▸ **Passage**
May 5, 2016

Soon after starting as data manager with the Institute for Marine and Antarctic Studies (IMAS), Emma Flukes experienced the proud moment of loading her own data onto the Australian Ocean Data Network (AODN).

‘I was really excited to see how my data could be visualised,’ Emma says. ‘The concept of routinely making data available for the public to explore was very appealing, and I hope more and more researchers will start to recognise the benefits of open data. I always like being involved in the new thing: at the cutting edge. Open data is gaining momentum so quickly and I’m really excited to be part of the movement.’

Emma’s data management responsibilities are now divided between IMAS and the Marine Biodiversity Hub, where she sees her role as smoothing the way between researchers and technical (data) specialists. After auditing datasets from Hub projects, she will develop guidelines to help researchers publish their data through the AODN 1-2-3 Data Portal, an online interface that catalogues and visualises open-access data collected by the Australian marine community.
 
‘Open data systems require some effort to get up and running, but once the wheels are turning they hugely decrease the overall effort that goes into collecting and showcasing data,’ Emma says. ‘Open data enables a faster and more efficient path to scientific discovery, encourages collaboration, reduces duplication of research efforts, and can even boost citation rates. So I was really excited to start working with the Marine Biodiversity Hub which has the policy of making all its data publically available as quickly as possible.
 
‘Another advantage is that researchers can keep track of who else is using their data, and this can lead to collaboration opportunities. Recent studies have shown that making data open access results in, on average, a 30 percent increase in citations of associated publications, in addition to direct data citations. In fact data themselves can now be cited. Datasets from Reef Life Survey – a global project supported by the Hub for its national work – were some of the first to be published, in the first edition of the Nature journal Scientific Data.'

Metadata vital to data discovery

Emma says that one of the biggest challenges facing researchers is finding at the most powerful way to publicise their data. The first step in this process is creating metadata that describes a data collection and allows it to be publically discovered.

▸ **Supplied records**
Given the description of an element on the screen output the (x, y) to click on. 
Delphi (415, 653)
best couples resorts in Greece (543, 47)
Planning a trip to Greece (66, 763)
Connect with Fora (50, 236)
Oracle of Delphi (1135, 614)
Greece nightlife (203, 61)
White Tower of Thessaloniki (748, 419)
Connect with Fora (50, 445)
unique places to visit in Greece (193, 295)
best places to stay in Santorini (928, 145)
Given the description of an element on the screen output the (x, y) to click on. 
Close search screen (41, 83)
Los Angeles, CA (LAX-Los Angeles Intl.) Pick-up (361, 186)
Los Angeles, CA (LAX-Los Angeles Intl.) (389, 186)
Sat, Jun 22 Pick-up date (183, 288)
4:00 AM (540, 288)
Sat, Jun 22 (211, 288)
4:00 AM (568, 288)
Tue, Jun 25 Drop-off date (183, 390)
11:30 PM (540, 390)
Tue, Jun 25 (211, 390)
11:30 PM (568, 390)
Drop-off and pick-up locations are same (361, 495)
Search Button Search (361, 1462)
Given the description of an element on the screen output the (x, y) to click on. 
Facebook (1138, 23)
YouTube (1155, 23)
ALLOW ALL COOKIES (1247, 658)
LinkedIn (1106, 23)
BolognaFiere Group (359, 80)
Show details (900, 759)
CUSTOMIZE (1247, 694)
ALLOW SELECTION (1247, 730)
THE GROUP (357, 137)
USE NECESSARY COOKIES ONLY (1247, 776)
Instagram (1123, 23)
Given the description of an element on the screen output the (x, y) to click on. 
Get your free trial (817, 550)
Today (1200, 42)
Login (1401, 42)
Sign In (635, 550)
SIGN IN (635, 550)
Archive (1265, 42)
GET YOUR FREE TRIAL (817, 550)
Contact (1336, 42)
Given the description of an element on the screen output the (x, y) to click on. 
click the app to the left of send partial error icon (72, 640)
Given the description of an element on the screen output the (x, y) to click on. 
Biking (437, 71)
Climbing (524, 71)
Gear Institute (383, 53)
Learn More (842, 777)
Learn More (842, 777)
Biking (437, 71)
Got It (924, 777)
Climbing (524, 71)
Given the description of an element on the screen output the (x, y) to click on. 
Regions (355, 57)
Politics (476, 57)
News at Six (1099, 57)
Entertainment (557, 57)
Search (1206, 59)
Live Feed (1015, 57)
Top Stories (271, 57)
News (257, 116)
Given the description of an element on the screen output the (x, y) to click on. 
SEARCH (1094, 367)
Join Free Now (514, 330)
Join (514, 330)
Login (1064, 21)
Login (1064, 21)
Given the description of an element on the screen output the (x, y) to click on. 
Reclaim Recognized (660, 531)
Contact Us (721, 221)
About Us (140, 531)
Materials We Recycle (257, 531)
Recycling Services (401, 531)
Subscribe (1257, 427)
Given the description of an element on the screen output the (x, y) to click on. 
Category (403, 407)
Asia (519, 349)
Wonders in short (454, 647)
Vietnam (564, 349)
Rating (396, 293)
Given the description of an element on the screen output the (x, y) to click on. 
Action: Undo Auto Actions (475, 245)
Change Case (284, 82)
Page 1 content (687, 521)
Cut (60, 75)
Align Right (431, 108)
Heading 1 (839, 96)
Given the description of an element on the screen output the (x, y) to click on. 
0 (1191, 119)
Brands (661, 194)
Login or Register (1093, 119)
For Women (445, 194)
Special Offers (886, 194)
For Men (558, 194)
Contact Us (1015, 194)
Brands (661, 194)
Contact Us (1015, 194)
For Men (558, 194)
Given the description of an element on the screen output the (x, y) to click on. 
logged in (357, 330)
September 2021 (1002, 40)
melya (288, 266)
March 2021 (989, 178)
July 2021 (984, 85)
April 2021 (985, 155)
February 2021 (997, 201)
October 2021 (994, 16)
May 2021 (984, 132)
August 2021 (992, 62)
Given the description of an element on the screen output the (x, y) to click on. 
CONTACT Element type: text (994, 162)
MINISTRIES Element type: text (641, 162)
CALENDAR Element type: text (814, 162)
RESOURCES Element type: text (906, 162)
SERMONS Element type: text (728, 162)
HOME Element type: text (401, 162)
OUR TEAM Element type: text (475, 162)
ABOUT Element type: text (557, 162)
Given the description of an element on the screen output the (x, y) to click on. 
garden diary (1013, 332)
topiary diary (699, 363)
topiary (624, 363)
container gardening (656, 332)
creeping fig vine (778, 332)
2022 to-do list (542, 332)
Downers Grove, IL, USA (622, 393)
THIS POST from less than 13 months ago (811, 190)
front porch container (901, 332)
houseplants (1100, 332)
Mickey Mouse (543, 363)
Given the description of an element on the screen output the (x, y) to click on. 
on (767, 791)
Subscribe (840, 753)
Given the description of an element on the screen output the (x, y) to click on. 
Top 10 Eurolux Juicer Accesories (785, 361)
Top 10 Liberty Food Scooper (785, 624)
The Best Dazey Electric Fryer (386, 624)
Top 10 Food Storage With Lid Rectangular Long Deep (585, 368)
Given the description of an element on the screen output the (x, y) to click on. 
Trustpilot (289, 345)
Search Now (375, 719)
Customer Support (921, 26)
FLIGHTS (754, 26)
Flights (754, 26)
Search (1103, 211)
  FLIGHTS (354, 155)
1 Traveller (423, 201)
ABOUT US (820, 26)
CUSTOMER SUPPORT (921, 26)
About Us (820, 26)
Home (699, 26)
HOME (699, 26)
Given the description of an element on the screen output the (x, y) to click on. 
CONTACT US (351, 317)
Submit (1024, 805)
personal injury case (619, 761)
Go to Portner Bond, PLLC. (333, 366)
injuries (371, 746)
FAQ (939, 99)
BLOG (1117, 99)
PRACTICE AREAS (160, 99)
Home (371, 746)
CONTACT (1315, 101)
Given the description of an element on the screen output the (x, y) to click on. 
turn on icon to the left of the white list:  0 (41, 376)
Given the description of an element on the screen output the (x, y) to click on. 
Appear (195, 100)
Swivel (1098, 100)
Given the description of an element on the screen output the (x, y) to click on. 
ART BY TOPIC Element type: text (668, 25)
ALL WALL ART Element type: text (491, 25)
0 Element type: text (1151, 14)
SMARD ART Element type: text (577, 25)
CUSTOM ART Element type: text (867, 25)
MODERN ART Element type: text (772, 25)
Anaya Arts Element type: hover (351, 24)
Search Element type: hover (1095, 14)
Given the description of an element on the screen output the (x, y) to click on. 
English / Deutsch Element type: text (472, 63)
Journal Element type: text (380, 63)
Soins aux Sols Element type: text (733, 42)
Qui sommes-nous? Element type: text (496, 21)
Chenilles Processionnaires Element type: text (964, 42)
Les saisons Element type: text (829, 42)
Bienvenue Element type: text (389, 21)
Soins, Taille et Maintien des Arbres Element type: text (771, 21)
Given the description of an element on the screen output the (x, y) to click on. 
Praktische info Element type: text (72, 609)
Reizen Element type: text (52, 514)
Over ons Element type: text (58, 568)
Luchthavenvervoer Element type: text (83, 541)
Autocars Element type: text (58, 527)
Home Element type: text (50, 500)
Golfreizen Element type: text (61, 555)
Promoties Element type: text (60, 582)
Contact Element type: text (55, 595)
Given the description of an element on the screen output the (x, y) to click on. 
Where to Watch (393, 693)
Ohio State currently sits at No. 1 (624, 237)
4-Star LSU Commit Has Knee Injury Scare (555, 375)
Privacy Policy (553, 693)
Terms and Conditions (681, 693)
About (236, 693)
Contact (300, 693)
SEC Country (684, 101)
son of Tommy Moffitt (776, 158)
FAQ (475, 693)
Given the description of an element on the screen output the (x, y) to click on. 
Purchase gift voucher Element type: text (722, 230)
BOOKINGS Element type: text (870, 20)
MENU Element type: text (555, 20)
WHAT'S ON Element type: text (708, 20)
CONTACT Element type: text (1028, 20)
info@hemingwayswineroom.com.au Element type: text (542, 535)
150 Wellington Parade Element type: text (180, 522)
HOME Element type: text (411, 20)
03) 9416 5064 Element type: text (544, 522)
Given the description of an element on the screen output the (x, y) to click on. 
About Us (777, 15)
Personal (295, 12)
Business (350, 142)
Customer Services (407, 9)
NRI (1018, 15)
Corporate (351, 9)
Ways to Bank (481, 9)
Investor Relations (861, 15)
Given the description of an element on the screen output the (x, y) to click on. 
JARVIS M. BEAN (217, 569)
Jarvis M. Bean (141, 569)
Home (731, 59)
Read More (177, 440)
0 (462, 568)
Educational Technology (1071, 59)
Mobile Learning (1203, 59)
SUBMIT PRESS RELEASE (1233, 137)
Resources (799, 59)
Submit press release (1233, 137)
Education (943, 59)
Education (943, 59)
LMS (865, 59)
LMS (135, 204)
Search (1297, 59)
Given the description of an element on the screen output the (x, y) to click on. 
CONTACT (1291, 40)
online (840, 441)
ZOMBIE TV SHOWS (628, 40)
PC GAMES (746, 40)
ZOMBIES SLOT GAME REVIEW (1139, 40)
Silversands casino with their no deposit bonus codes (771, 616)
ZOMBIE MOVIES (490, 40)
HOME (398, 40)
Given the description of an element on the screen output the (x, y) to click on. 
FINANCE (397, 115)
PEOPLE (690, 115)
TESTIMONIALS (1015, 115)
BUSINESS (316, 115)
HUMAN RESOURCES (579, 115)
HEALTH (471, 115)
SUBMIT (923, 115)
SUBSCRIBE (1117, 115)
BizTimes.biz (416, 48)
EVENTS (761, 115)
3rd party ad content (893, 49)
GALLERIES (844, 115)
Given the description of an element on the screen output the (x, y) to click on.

▸ **Set exercise 1**
Translate this sentence from the open data article into Spanish: "In fact data themselves can now be cited."
▸ **Set exercise 2**
From the open data article, extract everything from "May 5, 2016" down to "Data Network (AODN).".
Work only from the open data article.

▸ **Exercise solution 1**
De hecho, ahora los propios datos pueden citarse.

▸ **Exercise solution 2**
May 5, 2016

Soon after starting as data manager with the Institute for Marine and Antarctic Studies (IMAS), Emma Flukes experienced the proud moment of loading her own data onto the Australian Ocean Data Network (AODN).